• ABOUT THIS EXERCISE: Report back every line of the entries that contains "chevron", exactly as written.

*** Block opens ***

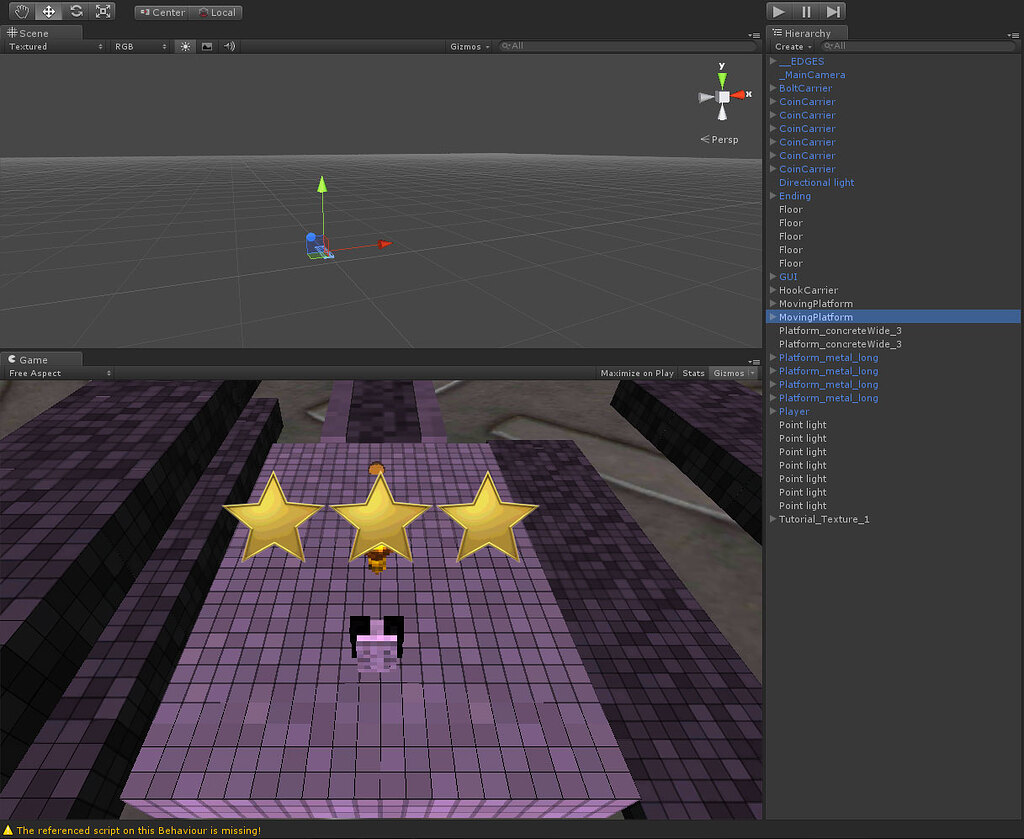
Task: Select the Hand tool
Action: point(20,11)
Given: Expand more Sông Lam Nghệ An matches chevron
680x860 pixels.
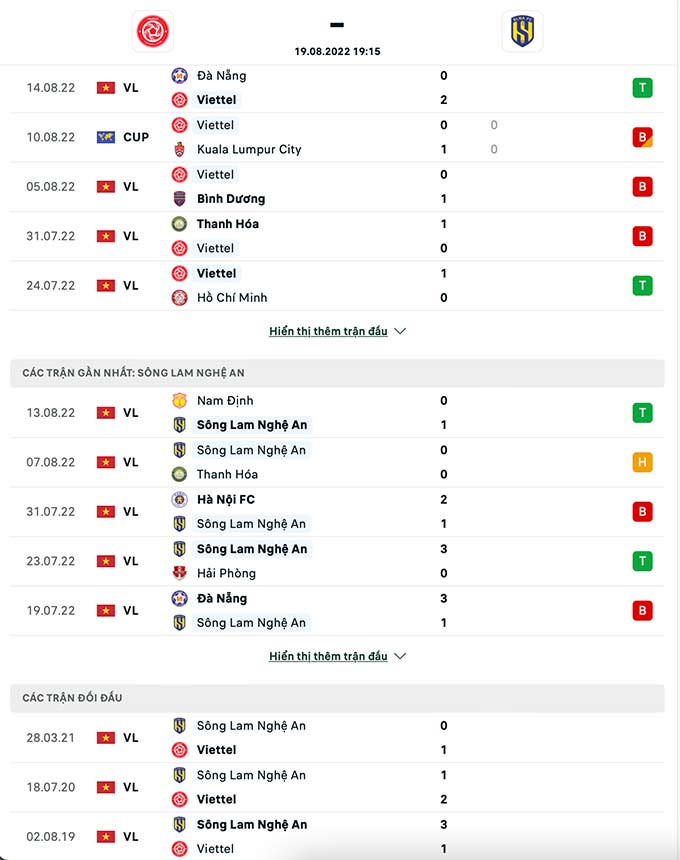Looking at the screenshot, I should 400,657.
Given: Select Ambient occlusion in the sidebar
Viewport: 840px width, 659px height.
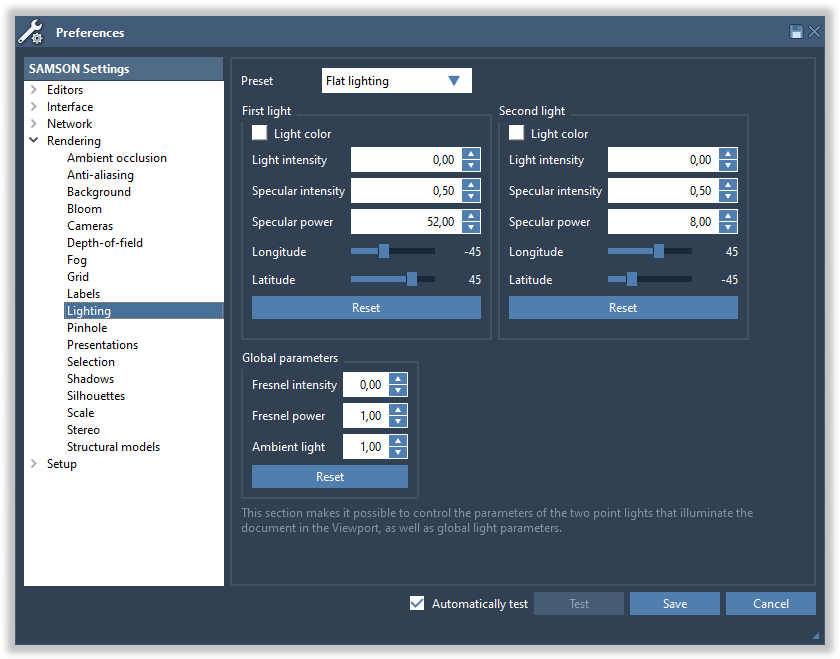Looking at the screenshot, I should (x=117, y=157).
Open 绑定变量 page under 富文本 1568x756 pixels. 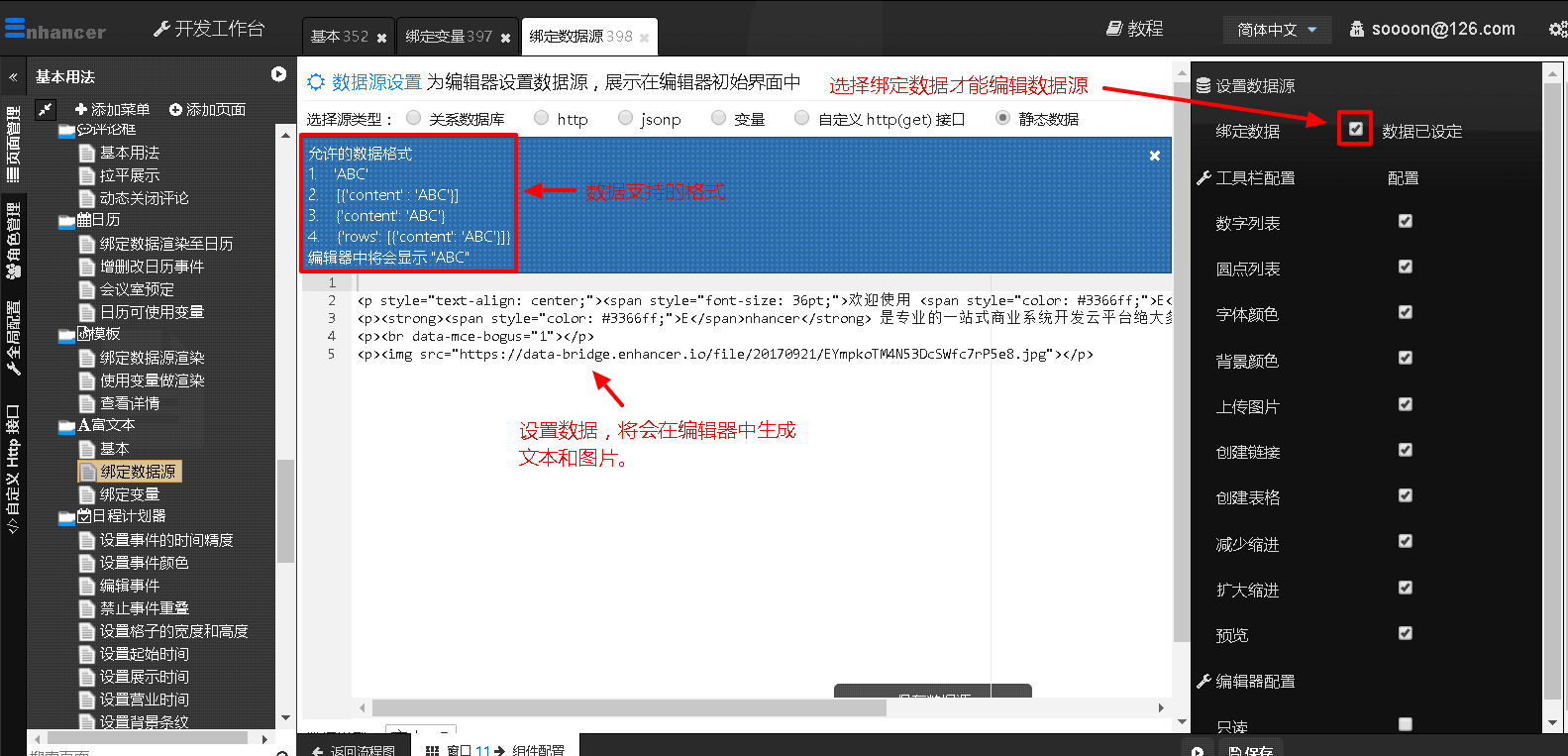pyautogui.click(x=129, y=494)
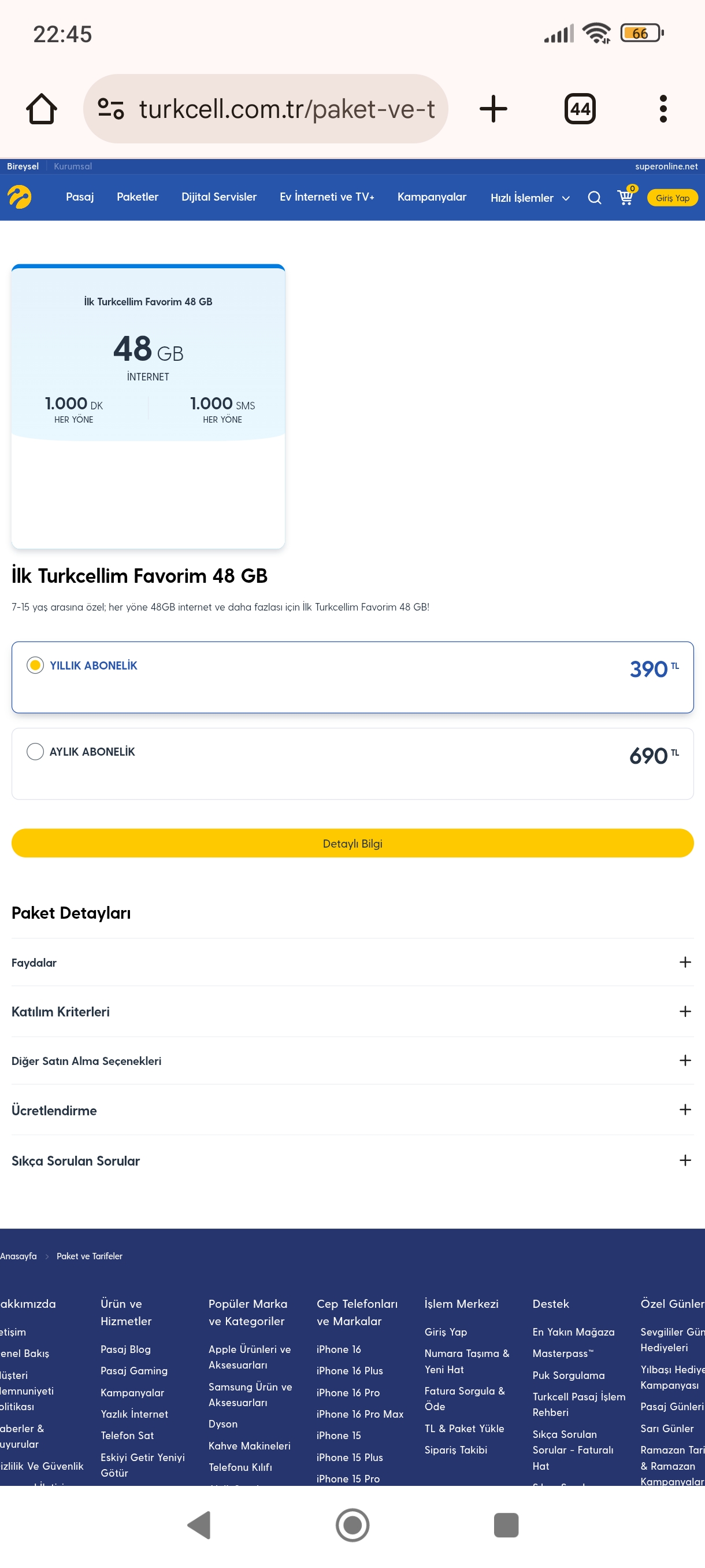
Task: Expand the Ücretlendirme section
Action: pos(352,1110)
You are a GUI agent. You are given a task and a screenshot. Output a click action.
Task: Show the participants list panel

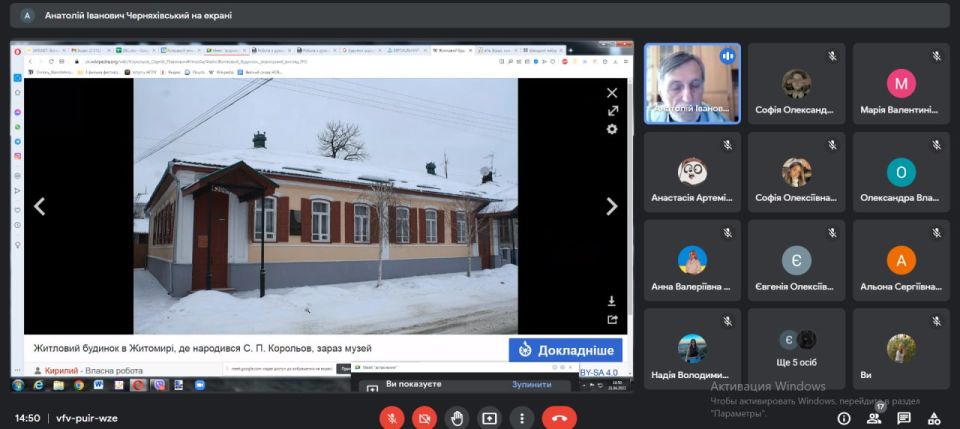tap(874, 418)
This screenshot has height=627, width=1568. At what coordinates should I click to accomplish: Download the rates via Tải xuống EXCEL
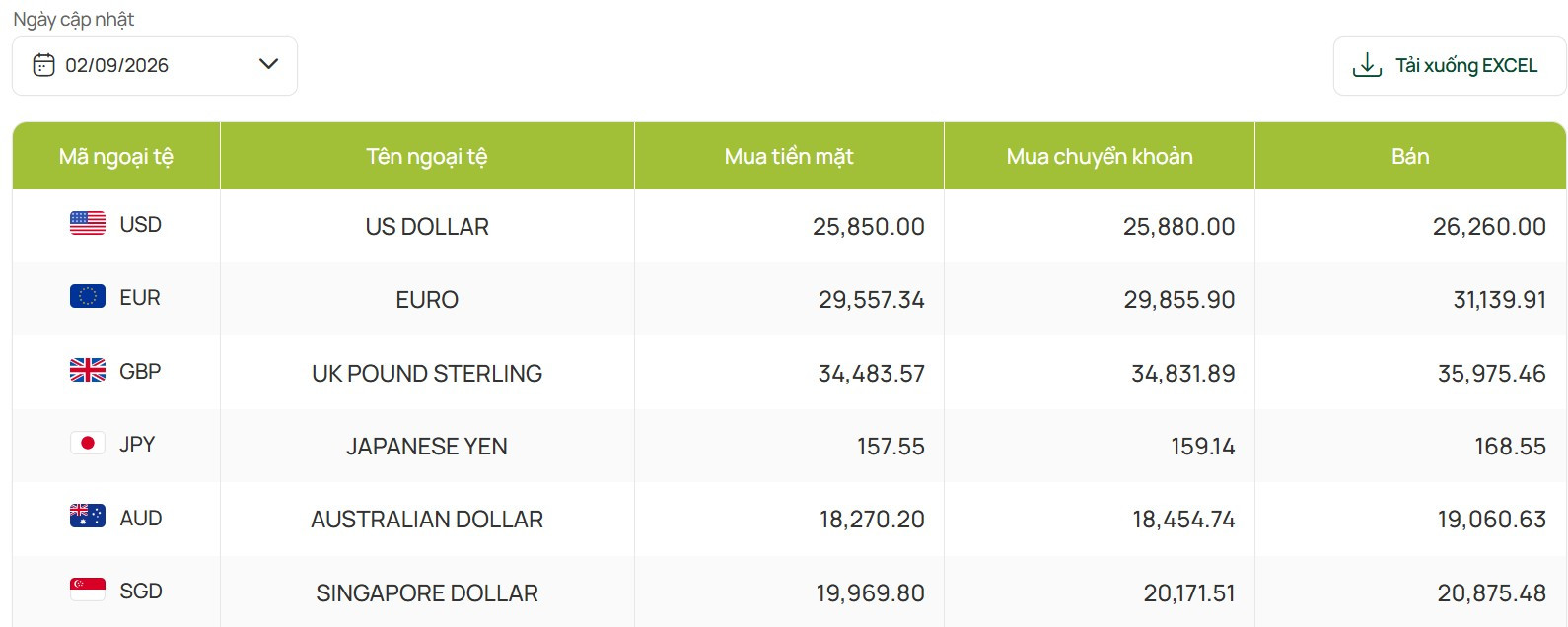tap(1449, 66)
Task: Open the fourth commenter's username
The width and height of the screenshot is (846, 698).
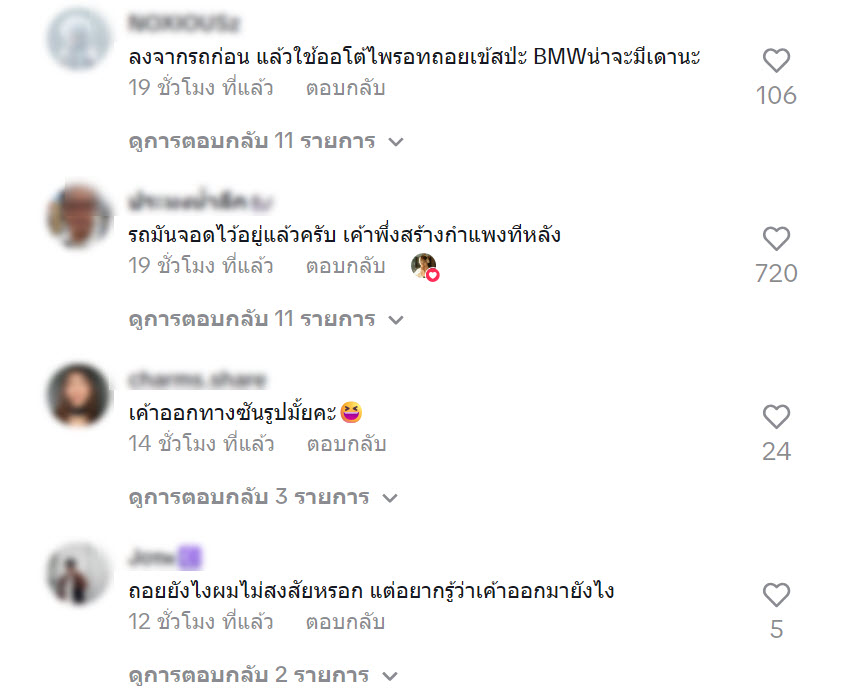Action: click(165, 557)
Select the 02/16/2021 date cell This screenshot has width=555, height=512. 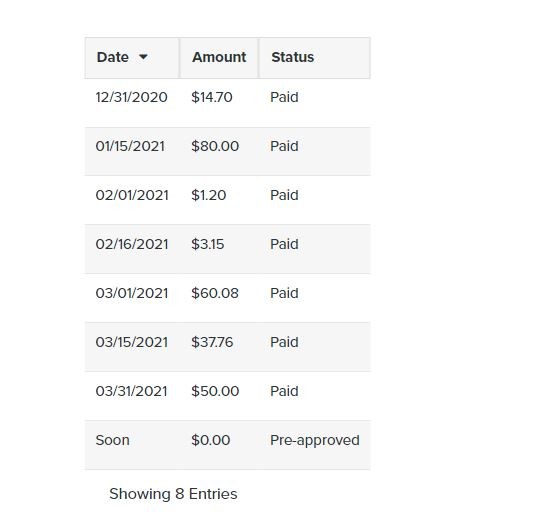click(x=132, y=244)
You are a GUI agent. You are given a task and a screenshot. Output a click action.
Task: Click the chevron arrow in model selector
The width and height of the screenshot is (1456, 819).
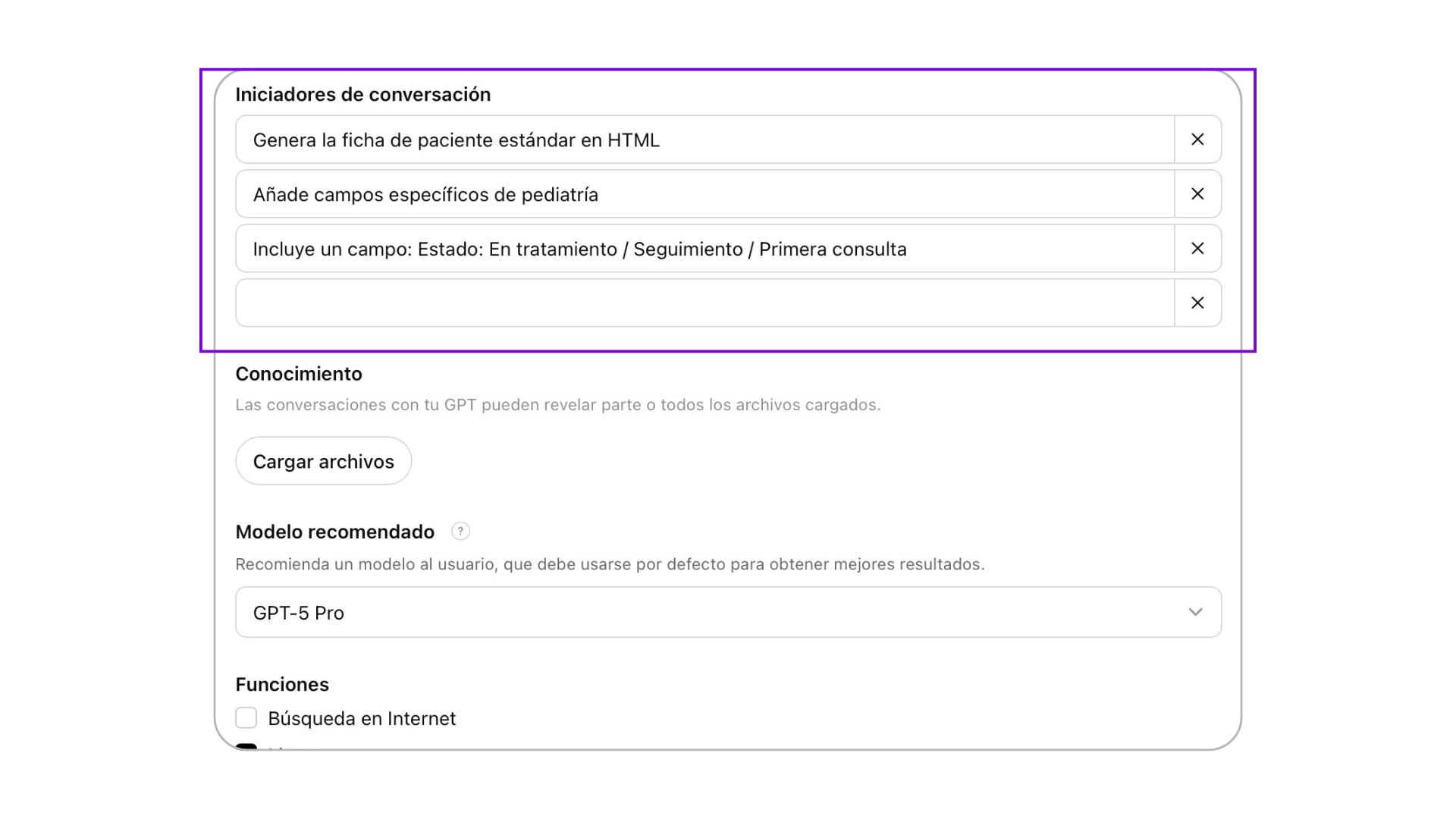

*** Block closes ***

• SOLUTION TO THIS EXERCISE:
Given: Expand more Sông Lam Nghệ An matches chevron
Task: Click the chevron arrow in model selector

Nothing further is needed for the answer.